Text provided.
We will migrate the site cert-manager.io away from the old org ("Jetstack Platform") to the new org ("cert-manager-maintainers") when possible.
We distribute our built helm charts on ArtifactHub.
Login details are stored in the cert-manager 1Password team.
Provides an API for searching the cert-manager website. We're in DocSearch which is Algolia's free tool provided open-source projects.
The cert-manager maintainers have access to configure Algolia. Access is managed manually and can be granted by another maintainer.
Configured here: https://crawler.algolia.com/admin/crawlers
The Algolia app (Team, API Keys) can be configured here: https://www.algolia.com/apps/01YP6XYAE7/dashboard
The Algolia API Key must be configured as an environment variable in Netlify.
The other Algolia settings can be configured here: https://github.com/cert-manager/website/blob/master/netlify.toml
Hosts test infrastructure, release infrastructure, past releases, and DNS for our domains.
./gcp
directory of this repository (see README for more details).The cert-manager GitHub org holds all project repos. Configuration is done by admins, and the list of admins should match the membership of the cert-manager-maintainers Google group.
We also have a bot - jetstack-bot
- with high levels of access to the cert-manager org. It may have been manually set up and might require further documentation to
detail what it does, what it requires and why we have it.
At the very least, all recognised cert-manager maintainers should be listed in the CNCF project-maintainers.csv
.
This can be added to by existing maintainers, such as in this PR.
There are also CNCF mailing lists, although we don't currently have an exhaustive list of which ones are relevant.

(Records from a data source)

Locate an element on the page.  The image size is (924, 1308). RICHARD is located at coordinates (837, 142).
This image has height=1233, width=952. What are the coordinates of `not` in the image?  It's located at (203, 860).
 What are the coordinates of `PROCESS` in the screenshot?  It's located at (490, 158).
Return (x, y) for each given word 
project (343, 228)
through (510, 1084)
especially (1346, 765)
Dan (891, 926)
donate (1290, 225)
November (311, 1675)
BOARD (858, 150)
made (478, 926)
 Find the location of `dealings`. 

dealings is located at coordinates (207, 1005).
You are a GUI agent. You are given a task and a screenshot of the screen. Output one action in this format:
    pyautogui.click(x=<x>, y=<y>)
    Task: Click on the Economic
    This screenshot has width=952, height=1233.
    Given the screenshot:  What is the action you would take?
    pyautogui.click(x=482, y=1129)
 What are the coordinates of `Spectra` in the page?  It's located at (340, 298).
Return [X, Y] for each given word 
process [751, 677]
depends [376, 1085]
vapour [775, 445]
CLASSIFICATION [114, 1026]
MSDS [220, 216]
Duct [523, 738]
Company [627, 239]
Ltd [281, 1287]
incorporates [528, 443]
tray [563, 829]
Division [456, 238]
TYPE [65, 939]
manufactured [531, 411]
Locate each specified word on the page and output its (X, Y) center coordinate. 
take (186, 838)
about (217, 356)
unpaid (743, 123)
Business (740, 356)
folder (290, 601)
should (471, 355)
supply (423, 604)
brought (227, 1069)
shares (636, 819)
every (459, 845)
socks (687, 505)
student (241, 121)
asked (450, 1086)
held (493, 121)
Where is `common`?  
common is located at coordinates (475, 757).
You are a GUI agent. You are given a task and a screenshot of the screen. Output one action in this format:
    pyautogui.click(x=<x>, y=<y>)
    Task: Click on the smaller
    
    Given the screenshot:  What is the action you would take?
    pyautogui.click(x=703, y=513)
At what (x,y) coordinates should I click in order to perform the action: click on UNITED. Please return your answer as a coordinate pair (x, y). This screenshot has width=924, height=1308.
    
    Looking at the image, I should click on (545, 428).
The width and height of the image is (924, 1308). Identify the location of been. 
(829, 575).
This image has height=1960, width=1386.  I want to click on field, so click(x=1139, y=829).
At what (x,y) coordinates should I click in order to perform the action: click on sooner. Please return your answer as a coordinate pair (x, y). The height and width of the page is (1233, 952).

List of tasks.
1/ List every web address beginning with "https://" that appears in the cert-manager infrastructure text.
2/ Retype the part of the cert-manager infrastructure text starting at "The other Algolia" and ending at "for our domains.".
These records have no connection to the text about cert-manager infrastructure.

Answers provided.
1/
https://crawler.algolia.com/admin/crawlers
https://www.algolia.com/apps/01YP6XYAE7/dashboard
https://github.com/cert-manager/website/blob/master/netlify.toml

2/
The other Algolia settings can be configured here: https://github.com/cert-manager/website/blob/master/netlify.toml
Hosts test infrastructure, release infrastructure, past releases, and DNS for our domains.